DESCRIPTION OF THE TASK
How many lines of the material below contain the string "HAVET"? Reply with the number alone.

━━ THE DATA ━━

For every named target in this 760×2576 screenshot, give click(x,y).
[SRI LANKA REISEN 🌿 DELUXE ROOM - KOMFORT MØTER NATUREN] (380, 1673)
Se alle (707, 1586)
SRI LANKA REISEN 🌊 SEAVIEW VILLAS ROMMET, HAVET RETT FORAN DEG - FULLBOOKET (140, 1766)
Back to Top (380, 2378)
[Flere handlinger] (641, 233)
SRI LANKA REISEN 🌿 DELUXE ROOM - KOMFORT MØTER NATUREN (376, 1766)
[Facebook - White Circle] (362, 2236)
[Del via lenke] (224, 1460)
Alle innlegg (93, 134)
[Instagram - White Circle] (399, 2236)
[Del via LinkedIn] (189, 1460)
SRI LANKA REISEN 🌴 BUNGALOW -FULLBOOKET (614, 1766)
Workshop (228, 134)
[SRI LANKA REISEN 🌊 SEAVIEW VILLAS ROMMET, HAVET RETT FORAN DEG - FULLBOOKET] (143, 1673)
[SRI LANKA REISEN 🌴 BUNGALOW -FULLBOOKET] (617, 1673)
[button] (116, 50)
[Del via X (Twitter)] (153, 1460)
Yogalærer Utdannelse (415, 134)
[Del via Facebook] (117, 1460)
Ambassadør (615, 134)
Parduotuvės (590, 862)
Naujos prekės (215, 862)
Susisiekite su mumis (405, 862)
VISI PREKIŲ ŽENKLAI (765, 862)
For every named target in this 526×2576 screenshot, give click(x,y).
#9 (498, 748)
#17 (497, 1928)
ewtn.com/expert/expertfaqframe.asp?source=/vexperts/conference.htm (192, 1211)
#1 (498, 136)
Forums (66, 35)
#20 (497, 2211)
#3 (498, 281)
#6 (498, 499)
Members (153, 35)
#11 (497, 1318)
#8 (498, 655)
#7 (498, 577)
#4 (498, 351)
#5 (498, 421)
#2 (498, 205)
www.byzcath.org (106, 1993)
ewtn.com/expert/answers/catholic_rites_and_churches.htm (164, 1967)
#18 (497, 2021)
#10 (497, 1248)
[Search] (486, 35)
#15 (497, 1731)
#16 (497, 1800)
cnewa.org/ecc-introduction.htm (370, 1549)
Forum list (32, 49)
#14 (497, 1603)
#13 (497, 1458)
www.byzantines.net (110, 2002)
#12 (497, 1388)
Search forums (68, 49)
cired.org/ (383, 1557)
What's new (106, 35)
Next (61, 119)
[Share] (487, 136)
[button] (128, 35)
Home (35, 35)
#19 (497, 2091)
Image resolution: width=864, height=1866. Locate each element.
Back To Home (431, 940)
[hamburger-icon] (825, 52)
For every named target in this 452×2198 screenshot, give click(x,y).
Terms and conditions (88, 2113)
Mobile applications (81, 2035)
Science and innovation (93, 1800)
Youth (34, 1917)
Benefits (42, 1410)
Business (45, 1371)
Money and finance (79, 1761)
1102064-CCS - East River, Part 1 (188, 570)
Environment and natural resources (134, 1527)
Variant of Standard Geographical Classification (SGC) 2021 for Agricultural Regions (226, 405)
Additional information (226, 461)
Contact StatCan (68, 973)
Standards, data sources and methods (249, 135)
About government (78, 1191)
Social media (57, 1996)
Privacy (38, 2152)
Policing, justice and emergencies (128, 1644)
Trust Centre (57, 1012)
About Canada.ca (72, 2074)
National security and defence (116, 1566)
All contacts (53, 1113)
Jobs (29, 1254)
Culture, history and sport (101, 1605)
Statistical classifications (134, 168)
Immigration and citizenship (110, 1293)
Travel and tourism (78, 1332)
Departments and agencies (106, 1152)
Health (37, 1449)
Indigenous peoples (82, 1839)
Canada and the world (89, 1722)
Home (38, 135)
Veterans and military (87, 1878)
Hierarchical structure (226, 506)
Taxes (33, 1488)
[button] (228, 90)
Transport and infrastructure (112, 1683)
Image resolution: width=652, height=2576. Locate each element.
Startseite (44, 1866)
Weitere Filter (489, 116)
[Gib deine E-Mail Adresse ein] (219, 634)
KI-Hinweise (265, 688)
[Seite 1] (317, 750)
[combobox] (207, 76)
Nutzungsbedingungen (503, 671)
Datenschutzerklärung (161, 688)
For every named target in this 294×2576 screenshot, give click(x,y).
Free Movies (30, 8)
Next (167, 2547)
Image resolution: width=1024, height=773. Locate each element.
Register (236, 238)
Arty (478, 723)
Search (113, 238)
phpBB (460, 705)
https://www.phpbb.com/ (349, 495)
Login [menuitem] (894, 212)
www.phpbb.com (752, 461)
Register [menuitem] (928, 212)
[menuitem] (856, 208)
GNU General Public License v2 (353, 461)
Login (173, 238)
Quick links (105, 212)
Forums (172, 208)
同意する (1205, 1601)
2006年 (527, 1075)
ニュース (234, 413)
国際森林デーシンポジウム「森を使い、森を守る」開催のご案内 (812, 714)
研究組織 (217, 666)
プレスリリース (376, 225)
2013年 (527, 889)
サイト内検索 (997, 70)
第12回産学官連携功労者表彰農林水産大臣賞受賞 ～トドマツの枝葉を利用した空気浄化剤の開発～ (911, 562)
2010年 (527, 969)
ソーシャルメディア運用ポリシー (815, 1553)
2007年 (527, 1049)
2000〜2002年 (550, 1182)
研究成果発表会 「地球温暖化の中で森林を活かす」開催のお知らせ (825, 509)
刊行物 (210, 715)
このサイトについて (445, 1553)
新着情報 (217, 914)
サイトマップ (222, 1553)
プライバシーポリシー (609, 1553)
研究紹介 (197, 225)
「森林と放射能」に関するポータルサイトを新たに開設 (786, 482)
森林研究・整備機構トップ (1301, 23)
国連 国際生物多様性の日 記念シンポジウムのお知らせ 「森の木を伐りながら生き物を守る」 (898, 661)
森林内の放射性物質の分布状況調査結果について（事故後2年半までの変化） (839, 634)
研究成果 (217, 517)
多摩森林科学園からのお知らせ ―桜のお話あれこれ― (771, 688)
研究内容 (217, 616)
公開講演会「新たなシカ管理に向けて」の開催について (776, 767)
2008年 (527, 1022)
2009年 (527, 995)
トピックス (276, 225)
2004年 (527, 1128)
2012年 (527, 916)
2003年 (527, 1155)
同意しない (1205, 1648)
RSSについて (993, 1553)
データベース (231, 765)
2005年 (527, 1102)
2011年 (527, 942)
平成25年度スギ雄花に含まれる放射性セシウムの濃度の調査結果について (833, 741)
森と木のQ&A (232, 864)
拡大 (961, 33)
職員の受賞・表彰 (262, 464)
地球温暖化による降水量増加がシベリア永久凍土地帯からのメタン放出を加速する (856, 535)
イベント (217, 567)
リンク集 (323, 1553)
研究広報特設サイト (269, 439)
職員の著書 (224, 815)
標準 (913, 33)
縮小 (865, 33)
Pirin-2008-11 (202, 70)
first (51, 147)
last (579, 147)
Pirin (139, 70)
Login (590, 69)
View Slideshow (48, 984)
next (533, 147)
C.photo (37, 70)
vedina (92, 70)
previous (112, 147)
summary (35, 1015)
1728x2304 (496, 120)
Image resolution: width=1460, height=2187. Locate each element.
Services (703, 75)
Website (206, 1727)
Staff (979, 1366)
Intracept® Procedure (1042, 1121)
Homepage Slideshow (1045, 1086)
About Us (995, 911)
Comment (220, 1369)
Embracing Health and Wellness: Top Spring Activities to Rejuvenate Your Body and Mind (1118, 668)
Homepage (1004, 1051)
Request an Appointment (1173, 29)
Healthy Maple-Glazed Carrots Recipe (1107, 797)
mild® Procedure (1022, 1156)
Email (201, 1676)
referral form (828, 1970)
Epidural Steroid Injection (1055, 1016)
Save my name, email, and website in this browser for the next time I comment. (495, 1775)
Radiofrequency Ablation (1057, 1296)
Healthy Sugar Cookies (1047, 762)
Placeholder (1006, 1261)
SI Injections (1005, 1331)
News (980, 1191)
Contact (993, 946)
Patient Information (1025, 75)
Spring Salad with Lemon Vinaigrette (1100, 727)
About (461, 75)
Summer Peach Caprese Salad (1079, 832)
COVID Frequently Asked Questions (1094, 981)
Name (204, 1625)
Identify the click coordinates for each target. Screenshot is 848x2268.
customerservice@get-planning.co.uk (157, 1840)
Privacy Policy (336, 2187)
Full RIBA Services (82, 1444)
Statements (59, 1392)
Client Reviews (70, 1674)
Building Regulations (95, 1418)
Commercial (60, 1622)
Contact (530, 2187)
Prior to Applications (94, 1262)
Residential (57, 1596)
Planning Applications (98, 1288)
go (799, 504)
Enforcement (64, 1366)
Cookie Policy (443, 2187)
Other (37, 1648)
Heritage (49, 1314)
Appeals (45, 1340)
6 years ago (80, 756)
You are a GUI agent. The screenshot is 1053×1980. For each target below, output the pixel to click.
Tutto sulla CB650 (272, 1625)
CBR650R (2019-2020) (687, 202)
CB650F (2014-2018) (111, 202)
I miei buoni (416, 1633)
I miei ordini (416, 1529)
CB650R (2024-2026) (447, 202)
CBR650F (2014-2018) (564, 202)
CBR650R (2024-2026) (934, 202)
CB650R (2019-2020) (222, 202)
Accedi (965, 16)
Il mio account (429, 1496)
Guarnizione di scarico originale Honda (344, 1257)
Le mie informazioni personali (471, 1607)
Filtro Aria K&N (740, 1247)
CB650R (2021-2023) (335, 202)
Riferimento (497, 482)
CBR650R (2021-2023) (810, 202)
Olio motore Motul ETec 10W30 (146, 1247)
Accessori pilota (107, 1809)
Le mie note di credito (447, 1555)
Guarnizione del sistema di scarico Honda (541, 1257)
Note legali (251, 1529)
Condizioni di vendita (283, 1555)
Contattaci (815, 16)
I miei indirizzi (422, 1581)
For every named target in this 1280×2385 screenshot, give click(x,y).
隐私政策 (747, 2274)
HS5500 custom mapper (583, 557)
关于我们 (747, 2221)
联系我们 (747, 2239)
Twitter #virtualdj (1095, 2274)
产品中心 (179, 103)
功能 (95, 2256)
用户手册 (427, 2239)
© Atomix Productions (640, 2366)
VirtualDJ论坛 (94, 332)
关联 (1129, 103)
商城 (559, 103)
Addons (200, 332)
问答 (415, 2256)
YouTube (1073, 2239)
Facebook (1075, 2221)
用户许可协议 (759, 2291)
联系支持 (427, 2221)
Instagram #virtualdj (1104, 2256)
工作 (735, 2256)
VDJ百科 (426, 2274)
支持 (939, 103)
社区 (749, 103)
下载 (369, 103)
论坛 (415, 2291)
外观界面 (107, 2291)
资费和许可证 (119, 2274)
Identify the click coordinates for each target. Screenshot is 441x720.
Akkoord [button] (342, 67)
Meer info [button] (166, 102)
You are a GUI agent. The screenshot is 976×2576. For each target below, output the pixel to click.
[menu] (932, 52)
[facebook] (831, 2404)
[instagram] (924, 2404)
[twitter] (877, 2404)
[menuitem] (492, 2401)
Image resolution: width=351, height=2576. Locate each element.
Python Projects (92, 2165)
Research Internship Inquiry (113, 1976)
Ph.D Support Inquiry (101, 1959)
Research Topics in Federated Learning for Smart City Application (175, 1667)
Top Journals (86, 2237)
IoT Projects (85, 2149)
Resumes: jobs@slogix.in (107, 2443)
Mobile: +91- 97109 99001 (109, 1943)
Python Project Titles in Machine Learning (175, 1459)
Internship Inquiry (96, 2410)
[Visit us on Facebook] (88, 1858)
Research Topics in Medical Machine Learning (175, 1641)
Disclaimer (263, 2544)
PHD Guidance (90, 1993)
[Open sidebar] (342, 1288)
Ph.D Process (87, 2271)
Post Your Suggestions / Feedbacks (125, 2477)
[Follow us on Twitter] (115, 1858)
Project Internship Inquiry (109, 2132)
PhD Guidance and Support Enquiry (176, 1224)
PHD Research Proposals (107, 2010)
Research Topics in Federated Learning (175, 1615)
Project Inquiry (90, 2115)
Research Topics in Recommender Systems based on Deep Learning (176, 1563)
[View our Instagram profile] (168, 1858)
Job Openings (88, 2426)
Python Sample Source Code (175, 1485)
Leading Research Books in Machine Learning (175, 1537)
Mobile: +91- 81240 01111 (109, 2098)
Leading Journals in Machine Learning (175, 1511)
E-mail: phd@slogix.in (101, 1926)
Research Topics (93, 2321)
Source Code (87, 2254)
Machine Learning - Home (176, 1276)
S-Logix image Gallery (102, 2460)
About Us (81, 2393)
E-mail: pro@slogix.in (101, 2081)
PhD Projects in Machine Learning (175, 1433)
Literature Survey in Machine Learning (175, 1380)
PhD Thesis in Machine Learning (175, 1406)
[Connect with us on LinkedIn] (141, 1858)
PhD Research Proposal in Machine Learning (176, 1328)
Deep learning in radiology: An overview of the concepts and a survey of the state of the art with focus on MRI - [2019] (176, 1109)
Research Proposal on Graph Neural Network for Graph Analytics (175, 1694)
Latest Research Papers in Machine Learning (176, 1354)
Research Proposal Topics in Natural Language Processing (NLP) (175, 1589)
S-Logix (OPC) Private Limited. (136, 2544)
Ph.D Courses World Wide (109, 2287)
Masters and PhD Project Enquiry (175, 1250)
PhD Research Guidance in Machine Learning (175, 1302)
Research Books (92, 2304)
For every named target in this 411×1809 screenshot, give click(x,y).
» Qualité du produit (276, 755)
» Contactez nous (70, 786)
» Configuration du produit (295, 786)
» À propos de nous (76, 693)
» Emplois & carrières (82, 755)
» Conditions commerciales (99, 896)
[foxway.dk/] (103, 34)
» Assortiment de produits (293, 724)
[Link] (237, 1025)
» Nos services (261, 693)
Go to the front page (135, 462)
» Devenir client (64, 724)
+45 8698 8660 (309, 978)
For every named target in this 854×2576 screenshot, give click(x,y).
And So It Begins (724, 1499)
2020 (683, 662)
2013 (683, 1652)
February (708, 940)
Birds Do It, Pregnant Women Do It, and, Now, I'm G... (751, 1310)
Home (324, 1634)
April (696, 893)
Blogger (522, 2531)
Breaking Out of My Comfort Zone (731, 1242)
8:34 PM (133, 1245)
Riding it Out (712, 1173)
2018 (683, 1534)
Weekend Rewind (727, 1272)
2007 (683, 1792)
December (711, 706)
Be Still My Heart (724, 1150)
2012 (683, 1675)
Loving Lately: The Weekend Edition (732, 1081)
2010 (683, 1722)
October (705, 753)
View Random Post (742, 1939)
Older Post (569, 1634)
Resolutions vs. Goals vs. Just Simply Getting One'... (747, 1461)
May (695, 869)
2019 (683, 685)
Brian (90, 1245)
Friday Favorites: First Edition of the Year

━━━

TASK OUTPUT
2